Paying a High Price

Certain high-achieving women are imploded with demands, both external and internal, and lack the skills to filter them. These women complain that the first thing they sacrifice is their private time or private pleasures.
-HARRIET B. BRAIKER, PH.D.

Those of us who don't spend regular time alone to rest and recoup are likely to suffer from what psychologists call "privacy deprivation syndrome." Symptoms include increasing resentment, mood swings, chronic fatigue, and depression.

Sound familiar? Sound grim? It is! Sufferers struggle through their days in a vacuum of unfulfilled exasperation, only to drop into bed too emotionally depleted to sleep well at night. The littlest thing can set them off, bringing tears and tantrums-and not only from the children in the family. Soon work and personal relationships begin to suffer. Why? Because the never-refreshed are really not that much fun to be around. The cycle may continue unabated until physical illness sets in. Remember the flu you had last year for five weeks? The two weeks you were laid up with lower-back pain last summer? The sinus infection you couldn't shake last month?

Extracted material ▸
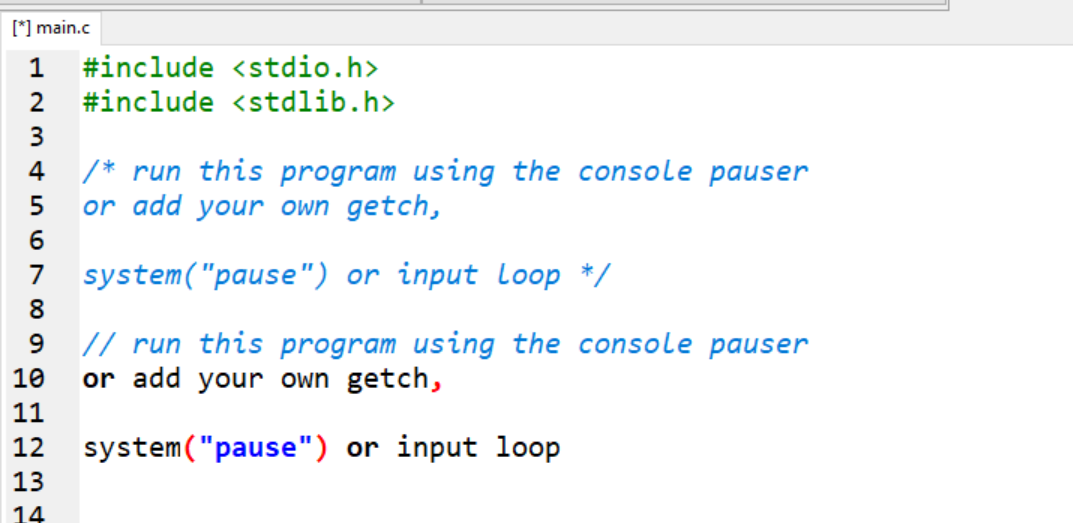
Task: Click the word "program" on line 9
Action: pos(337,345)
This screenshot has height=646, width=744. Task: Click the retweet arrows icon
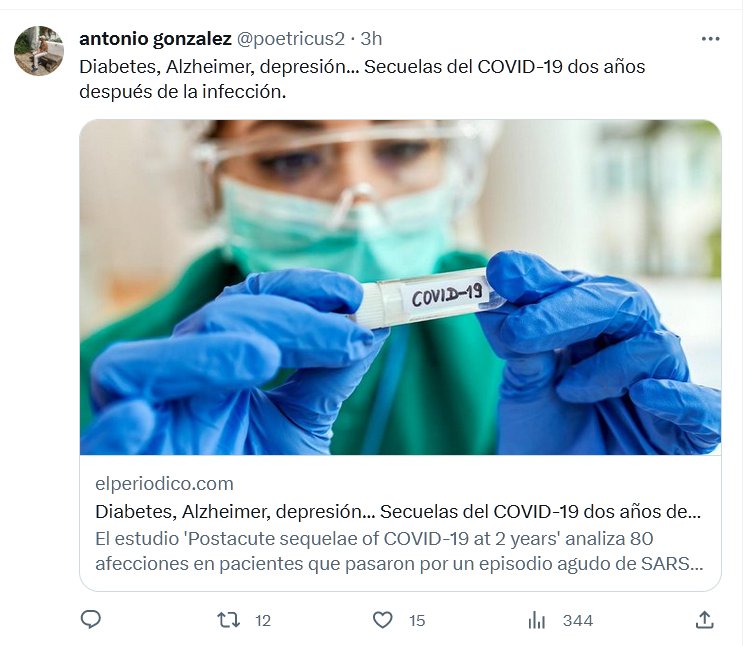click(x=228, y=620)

---

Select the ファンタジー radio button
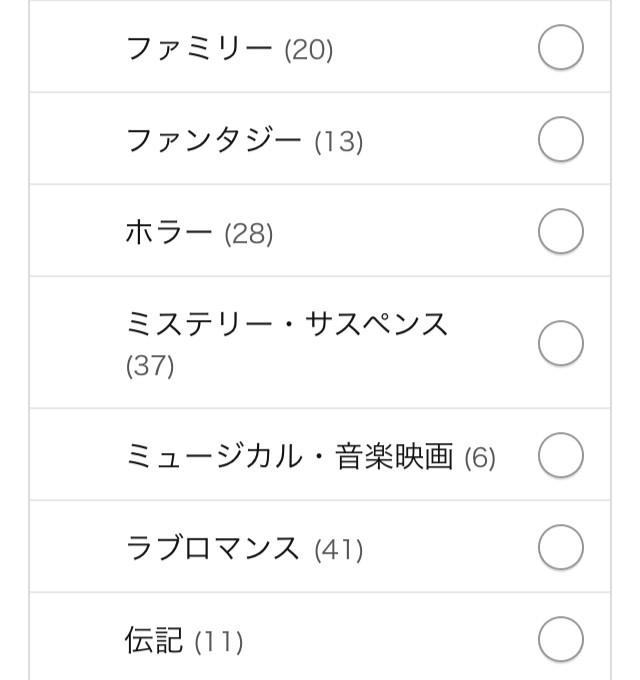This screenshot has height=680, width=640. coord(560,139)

Exercise instructions ▸
**a.** List the symptoms of "privacy deprivation syndrome" that the passage titled "Paying a High Price" names.
**b.** Pick up the passage titled "Paying a High Price" after its final sentence and carry it on.

Results of the exercise ▸
**a.** Increasing resentment, mood swings, chronic fatigue, and depression.

**b.**
We don't have to make ourselves sick before we can call a psychic time out.

Unfortunately for many women, it is only when we do get sick that we allow ourselves a dispensation for time and space alone. This may be how real life is for you right now, but it doesn't have to stay that way. If you find yourself secretly looking forward to regular rendezvous with a hot water bottle and NyQuil, then privacy deprivation syndrome is exacting a high price. Let me reassure you there is a better path.